Depuis les années 60, une nouvelle obsession a émergé : celle de la minceur. Prisonniers d'une image idéale, nous sommes souvent prêts à infliger à nos corps les pires tyrannies pour ressembler aux silhouettes des magazines, soumis aux diktats d'une mode impitoyable. Mincir est devenu une préoccupation partagée à l'échelle mondiale. La norme valorise la femme active, sportive, symbole d'émancipation. De leur côté, les hommes s'inquiètent de plus en plus de leur apparence, aspirant à un corps mince, musclé et hâlé, synonyme de réussite sociale et de séduction.

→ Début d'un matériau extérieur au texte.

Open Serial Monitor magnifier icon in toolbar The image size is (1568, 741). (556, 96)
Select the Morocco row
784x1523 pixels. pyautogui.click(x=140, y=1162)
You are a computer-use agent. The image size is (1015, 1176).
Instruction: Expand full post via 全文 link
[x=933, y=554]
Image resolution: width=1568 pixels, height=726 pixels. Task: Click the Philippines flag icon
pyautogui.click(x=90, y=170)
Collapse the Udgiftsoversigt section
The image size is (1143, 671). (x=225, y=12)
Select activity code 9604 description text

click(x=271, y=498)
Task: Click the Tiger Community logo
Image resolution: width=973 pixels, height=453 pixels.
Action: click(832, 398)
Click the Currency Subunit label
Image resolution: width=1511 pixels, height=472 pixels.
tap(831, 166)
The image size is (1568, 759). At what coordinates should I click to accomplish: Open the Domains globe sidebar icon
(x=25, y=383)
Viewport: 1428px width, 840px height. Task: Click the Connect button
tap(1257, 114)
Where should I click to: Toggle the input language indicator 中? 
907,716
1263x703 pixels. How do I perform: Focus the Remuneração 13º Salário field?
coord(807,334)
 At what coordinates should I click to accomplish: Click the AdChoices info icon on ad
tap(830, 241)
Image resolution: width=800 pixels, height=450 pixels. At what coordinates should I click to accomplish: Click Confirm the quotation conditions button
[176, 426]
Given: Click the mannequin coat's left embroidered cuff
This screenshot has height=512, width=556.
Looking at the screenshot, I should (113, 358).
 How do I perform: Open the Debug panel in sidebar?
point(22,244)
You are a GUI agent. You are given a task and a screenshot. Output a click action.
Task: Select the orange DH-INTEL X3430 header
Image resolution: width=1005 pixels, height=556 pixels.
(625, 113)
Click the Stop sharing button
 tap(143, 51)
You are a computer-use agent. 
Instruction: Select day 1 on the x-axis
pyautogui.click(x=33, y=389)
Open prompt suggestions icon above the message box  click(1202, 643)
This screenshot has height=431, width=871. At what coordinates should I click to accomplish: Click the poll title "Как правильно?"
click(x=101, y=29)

Les publicités véhiculent l'image d'un cadre dynamique, tonique et… mince.
Dans notre société, le surpoids est souvent stigmatisé. Être en surpoids, c'est s'exposer au jugement, au mépris et au rejet. Les magazines affichent des mannequins longilignes, tandis que les médias glorifient le corps svelte, symbole d'un bien-être idéal. Sous cette pression extérieure, nous nous laissons entraîner dans des régimes amaigrissants souvent déséquilibrés, testant des remèdes miracles au prix de sacrifices excessifs. Or, ces privations sont non seulement frustrantes, mais également néfastes pour notre santé. Ne pouvant maintenir une restriction constante, nous perdons le contrôle et sombrons dans une alimentation anarchique, alternant entre régimes stricts et périodes de boulimie, oscillant ainsi entre le meilleur et le pire. Les kilos reviennent, comme si notre corps se vengeait d'avoir été privé.
Notre rapport à l'alimentation est ambivalent. Ce lien avec la nourriture est chargé d'émotions, souvent lié à des expériences précoces ancrées dans notre mémoire corporelle et notre inconscient. Dès notre naissance, la prise alimentaire nous fait vivre des expériences émotionnelles qui influencent notre schéma alimentaire. Le bébé, attiré par le plaisir du goût du lait sucré, ressent un bien-être physique, enveloppé dans les bras de sa mère. Ces instants sont gravés dans notre mémoire, et la consommation d'aliments savoureux est souvent associée à cette expérience de réconfort.
« Ma seule histoire d’amour est celle que j’entretiens avec la nourriture » dira S., boulimique. Manger est pour elle est bien plus qu’un acte de subsistance ; c'est un moyen de se rassurer, de se consoler, de se récompenser, de combler un vide.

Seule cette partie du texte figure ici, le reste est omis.